DIRECTIVES:
(a) Answer these questions from the Yamaha MagicStomp thread:
(i) How far did Gunny's unit drop without trouble?
(ii) Which pedal did david henman get?
(iii) How does PaulS describe the condition of his Acoustic stomp?
(b) Pull out everything in the Yamaha MagicStomp thread from "# Yamaha MagicStomp/AG" down to "the Acoustic one.", word for word.

[DOCUMENT PASSAGE start]

# Yamaha MagicStomp/AG Stomp



## whackystrings (Feb 11, 2006)

Just wondering what other folks are using/have used the Yamaha MagicStomp (or the AG Stomp, for that matter) for acoustic recording or performance. I have the original M'Stomp and then they came out with vII and the Acoustic one.

I have had my M'Stomp for quite a while and only just started trying it with my S&P 6-String and was muuuch happier with the results than my little Behringer Acoustic pre-amp/DI pedal (the brown one) which I now hold a fairly low opinion of.

thanks

~ws~


----------



## Gunny (Feb 21, 2006)

I have the EB bass version. Not quite the same as your inquiry. It is a quality piece of gear, extremely quiet. Has a ton of effects, although I only use a few. If the other MStomps in the production line are as good as mine, and I suspect they are, I can highly recommend them. Tough too. Mine took a drop of 5 ft with no problem.


----------



## david henman (Feb 3, 2006)

...i snagged the green zoom a2:

http://www.samsontech.com/products/productpage.cfm?prodID=1869&brandID=4 

which will do for now, but the yamaha ag stomp would probably be much better quality, if i can find one used.

-dh


----------



## PaulS (Feb 27, 2006)

david henman said:


> ...i snagged the green zoom a2:
> 
> http://www.samsontech.com/products/productpage.cfm?prodID=1869&brandID=4
> 
> ...


I have a yamaha Acoustic stomp that I might be interested in parting with. Hardly used, mint shape all docs. PM me if interested.


----------

[DOCUMENT PASSAGE end]
[EXTRACTED RECORDS start]

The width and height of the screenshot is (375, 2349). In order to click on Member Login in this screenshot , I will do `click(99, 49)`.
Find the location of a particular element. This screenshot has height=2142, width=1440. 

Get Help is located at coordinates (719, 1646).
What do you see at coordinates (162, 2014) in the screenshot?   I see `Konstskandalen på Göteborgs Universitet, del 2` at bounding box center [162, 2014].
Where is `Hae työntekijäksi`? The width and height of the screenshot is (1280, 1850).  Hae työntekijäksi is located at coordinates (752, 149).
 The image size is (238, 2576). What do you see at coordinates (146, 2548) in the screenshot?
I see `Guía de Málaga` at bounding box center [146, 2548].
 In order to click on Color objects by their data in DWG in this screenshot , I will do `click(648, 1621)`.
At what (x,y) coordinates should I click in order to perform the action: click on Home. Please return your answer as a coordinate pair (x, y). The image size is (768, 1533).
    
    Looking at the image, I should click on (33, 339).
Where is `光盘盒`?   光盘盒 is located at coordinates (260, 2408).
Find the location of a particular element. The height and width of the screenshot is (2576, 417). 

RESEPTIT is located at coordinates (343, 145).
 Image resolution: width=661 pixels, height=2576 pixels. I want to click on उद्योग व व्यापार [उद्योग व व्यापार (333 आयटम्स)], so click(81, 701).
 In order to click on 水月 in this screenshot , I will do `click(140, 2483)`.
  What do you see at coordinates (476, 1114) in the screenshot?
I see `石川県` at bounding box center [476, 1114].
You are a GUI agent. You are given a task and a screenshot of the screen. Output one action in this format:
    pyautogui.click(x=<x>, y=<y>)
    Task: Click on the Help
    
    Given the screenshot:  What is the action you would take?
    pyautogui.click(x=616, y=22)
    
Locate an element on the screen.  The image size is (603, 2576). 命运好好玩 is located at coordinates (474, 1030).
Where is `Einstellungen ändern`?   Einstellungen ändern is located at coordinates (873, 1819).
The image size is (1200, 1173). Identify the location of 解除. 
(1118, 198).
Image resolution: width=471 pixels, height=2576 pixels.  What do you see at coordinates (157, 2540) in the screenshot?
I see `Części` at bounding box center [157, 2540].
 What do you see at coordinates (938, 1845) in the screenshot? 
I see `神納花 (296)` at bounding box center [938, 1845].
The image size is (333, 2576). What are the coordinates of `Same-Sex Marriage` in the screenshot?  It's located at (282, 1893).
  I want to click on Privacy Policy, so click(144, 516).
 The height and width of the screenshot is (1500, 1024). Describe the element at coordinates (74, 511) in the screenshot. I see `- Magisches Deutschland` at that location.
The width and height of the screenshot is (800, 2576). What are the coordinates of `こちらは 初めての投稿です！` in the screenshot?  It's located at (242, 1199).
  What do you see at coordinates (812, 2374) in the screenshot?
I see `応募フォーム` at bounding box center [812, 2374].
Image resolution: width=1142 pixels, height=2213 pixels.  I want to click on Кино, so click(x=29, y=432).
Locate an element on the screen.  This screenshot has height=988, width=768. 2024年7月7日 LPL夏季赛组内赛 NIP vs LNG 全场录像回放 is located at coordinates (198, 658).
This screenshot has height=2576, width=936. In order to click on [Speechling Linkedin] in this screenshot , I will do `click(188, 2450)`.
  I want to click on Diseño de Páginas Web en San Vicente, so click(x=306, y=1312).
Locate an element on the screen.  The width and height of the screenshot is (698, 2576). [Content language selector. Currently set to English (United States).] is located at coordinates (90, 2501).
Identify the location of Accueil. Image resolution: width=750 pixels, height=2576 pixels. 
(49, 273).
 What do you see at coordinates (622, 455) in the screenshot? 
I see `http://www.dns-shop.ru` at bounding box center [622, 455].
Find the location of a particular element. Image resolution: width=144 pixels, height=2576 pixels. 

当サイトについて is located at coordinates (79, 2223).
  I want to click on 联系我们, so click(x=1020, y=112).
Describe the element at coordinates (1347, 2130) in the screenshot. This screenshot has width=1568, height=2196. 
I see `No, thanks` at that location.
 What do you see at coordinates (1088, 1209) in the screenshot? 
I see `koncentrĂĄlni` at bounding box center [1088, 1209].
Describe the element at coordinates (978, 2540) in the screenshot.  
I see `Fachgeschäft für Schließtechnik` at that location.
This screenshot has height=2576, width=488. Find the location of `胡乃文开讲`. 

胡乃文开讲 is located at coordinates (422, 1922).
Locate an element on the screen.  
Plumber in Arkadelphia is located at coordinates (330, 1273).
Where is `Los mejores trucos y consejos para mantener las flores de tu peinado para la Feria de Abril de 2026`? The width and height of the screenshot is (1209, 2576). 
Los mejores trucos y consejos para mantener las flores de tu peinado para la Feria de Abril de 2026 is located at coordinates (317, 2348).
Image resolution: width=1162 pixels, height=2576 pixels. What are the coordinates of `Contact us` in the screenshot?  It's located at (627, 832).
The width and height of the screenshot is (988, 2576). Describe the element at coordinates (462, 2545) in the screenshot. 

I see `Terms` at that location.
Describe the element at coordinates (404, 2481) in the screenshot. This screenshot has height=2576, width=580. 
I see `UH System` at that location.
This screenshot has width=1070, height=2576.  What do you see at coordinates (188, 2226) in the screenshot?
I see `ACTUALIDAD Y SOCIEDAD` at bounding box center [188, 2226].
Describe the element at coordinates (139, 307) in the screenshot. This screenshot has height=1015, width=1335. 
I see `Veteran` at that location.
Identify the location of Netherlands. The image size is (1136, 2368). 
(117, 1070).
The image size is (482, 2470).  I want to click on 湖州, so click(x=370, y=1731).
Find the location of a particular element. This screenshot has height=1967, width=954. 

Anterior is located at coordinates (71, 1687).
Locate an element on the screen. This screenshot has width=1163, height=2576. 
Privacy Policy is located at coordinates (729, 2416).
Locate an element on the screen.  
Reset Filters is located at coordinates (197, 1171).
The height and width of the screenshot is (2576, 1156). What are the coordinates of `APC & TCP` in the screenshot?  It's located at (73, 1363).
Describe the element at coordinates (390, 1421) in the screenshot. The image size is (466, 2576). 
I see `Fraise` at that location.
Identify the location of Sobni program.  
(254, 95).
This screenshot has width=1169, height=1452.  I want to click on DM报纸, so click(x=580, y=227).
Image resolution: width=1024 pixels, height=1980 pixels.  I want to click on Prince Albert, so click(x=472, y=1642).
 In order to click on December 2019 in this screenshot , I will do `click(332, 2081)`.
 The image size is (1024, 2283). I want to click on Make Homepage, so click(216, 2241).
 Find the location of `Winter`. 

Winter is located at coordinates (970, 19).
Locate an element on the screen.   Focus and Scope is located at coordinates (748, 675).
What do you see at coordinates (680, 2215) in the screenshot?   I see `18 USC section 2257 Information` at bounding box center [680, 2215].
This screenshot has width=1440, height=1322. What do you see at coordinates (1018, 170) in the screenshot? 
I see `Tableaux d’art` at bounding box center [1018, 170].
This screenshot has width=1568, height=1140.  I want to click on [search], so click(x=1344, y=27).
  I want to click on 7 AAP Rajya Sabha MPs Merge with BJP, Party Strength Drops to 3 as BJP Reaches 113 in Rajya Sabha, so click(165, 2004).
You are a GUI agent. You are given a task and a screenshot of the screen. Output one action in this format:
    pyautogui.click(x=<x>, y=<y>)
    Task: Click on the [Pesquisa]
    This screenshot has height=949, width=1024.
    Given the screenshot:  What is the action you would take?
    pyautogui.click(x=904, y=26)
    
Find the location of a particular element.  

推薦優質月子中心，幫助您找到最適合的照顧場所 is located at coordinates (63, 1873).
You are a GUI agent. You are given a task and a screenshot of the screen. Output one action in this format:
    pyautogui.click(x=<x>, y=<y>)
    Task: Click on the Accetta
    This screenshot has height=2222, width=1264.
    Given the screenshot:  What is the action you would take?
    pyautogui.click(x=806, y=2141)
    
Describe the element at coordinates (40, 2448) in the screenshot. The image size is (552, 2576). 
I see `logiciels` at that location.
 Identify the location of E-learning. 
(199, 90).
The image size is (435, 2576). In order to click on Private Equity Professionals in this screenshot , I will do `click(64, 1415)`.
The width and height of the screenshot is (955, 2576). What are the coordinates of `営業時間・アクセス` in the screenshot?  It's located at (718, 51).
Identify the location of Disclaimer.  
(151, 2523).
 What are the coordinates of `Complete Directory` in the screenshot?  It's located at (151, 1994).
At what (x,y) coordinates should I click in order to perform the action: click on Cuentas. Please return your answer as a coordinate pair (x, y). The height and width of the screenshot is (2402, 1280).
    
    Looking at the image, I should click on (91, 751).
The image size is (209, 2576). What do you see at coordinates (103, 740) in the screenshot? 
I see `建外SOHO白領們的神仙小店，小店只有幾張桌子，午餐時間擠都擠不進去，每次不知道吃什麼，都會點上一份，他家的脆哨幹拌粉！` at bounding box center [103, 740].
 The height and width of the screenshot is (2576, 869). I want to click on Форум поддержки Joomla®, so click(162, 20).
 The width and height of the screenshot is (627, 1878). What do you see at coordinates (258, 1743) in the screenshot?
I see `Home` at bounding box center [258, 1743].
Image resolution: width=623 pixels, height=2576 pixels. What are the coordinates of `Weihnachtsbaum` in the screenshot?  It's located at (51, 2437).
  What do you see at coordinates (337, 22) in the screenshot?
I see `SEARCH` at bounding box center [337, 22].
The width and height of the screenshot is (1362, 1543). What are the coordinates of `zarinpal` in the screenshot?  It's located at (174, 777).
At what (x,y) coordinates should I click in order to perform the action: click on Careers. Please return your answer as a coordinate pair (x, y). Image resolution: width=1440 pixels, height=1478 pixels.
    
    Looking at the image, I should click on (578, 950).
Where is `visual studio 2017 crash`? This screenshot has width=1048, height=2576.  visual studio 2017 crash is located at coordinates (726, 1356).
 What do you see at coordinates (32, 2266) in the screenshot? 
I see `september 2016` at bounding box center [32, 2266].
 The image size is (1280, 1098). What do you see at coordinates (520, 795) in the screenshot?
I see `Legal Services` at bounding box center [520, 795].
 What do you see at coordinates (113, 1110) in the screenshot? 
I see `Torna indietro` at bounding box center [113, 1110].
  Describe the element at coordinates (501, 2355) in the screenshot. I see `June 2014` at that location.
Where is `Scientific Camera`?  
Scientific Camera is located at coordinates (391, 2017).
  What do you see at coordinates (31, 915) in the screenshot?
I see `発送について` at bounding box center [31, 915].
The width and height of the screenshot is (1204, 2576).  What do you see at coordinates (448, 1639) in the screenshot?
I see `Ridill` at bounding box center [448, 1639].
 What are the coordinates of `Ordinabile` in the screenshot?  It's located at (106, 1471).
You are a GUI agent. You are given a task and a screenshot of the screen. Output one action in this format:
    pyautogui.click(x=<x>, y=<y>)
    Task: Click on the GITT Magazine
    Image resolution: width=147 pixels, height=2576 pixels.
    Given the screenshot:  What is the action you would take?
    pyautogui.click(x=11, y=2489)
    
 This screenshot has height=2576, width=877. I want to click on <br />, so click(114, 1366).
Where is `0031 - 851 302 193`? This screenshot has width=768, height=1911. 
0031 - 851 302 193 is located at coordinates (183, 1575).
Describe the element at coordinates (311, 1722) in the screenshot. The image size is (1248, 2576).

[EXTRACTED RECORDS end]

THE REPLIES:
(a)
(i) 5 ft
(ii) The green zoom a2
(iii) Hardly used, in mint shape, with all docs

(b)
# Yamaha MagicStomp/AG Stomp



## whackystrings (Feb 11, 2006)

Just wondering what other folks are using/have used the Yamaha MagicStomp (or the AG Stomp, for that matter) for acoustic recording or performance. I have the original M'Stomp and then they came out with vII and the Acoustic one.